Sözlükle başladık, bir “sözlük” hikâyesi ile devam edelim. 30 küsur yıl önce, genç bir tıp doktorunun mesleğinin ilk günü, Anadolu’da bir köyün sağlık ocağında geçiyor öykümüz. Sanki benim başımdan geçmiş gibi yazalım, okuması kolay olsun…
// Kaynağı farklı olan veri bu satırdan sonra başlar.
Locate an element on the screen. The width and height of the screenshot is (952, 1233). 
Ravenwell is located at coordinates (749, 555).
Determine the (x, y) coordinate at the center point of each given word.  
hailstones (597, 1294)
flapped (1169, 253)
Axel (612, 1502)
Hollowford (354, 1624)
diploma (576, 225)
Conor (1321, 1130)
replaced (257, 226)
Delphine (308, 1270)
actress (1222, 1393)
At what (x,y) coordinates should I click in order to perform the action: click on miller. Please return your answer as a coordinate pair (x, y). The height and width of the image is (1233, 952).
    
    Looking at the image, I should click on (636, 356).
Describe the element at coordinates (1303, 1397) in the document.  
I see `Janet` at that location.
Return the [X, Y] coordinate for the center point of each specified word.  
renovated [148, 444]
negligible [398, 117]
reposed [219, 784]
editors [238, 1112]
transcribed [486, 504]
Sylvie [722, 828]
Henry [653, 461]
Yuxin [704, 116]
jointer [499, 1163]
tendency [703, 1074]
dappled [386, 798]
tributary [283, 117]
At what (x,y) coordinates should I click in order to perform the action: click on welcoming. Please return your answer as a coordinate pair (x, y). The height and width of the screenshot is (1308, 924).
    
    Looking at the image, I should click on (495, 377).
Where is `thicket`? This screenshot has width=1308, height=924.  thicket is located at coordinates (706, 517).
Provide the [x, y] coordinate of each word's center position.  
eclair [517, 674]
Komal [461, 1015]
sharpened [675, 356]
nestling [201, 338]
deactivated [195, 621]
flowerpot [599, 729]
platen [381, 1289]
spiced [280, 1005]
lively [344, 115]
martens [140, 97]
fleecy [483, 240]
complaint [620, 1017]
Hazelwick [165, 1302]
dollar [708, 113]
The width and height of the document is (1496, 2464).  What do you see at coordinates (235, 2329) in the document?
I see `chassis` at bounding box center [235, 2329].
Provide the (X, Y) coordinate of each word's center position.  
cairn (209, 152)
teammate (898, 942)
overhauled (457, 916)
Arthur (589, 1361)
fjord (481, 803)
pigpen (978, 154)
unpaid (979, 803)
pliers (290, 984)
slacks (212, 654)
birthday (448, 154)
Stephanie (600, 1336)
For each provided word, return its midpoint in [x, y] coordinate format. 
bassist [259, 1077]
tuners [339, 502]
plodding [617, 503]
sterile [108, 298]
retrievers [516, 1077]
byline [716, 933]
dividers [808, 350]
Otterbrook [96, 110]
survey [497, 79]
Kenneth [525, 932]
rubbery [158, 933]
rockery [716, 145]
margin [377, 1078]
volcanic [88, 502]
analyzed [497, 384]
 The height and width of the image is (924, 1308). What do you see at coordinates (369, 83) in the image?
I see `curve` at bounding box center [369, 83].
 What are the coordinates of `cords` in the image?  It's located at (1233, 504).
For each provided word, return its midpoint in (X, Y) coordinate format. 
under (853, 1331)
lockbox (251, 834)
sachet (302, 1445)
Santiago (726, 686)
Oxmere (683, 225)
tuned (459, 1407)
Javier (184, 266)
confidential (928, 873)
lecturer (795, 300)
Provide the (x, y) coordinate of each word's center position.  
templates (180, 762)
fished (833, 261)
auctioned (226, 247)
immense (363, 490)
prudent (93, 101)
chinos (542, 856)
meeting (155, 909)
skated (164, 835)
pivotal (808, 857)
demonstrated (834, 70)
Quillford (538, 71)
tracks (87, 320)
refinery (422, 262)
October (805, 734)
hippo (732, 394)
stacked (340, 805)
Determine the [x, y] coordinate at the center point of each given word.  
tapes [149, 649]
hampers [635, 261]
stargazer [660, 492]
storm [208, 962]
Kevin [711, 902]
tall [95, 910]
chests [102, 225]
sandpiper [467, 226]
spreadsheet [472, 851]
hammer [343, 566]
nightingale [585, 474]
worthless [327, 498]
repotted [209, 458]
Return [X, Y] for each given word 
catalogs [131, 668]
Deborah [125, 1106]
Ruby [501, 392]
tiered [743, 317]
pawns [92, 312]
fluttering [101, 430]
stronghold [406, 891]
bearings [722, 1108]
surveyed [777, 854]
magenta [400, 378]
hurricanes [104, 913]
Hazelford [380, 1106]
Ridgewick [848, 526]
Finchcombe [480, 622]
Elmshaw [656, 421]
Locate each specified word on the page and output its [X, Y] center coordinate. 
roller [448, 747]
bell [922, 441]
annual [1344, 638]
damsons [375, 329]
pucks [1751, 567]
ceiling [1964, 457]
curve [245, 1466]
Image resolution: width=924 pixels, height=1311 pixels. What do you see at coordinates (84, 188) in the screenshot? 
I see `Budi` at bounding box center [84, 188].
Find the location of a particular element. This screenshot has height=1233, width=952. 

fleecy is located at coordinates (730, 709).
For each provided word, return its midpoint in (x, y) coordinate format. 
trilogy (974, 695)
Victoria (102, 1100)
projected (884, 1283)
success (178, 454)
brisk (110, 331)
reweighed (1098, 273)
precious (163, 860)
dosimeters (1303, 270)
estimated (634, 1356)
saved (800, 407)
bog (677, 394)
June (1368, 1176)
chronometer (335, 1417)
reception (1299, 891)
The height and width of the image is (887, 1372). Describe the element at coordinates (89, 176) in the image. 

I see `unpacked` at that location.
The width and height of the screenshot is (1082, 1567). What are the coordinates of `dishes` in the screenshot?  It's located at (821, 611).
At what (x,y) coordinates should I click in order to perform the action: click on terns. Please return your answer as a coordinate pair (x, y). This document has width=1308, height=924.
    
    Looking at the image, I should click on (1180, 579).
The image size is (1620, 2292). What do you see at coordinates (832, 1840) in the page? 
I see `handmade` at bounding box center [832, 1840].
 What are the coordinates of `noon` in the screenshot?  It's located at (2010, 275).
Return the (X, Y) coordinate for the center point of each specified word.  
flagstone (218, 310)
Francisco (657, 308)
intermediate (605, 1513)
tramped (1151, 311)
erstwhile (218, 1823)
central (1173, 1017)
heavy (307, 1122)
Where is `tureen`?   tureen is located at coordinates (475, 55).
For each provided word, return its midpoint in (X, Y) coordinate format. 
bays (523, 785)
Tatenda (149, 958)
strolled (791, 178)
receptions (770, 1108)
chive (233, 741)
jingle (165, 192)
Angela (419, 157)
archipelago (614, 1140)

“Köyün ilk doktoruydum, kapıyı çalan da ilk hastam; şalvarlı, yalapşap bir başörtüsü takmış, gençten bir kadın, otuzunda gösteriyor ama yirmi beş bile yokmuş yaşı. Şikâyetini soruyorum, “yargınım ağrıyor” diyor. “Eyvah” diyorum kendime, daha ilk hastam ve daha şimdiden şapa oturdum, bu “yargın” denen meret ne ola ki… Hiç değilse ilk hastam bildiğim yerden çıksaydı. “Yargın ne demek” diye sorsam bittim, doktor dediğin her şeyi bilecek, ne demek bilmiyorum, odamdan çıkar çıkmaz megafonla ilan edilmiş gibi yayılacak. “Yeni doktor “yargın” ne bilmiyor, hiç boşuna gitmeyin muayene olmaya.” Tıp fakültesinde “yargın” nedir öğrenmemişim ama Panait Israti okumuşluğum var, yeniden soruyorum. “Ağrıyan yerini elinle göster” diyorum. Sağ eliyle sırtını gösteriyor. Oh çekiyorum, bunu atlattık. Muayeneyi bitiriyorum, ilaç yazacağım. İyi ama emzirdiği çocuğu varsa falanca ilaç olmaz, hamileyse hiç olmaz, öğrenmek şart.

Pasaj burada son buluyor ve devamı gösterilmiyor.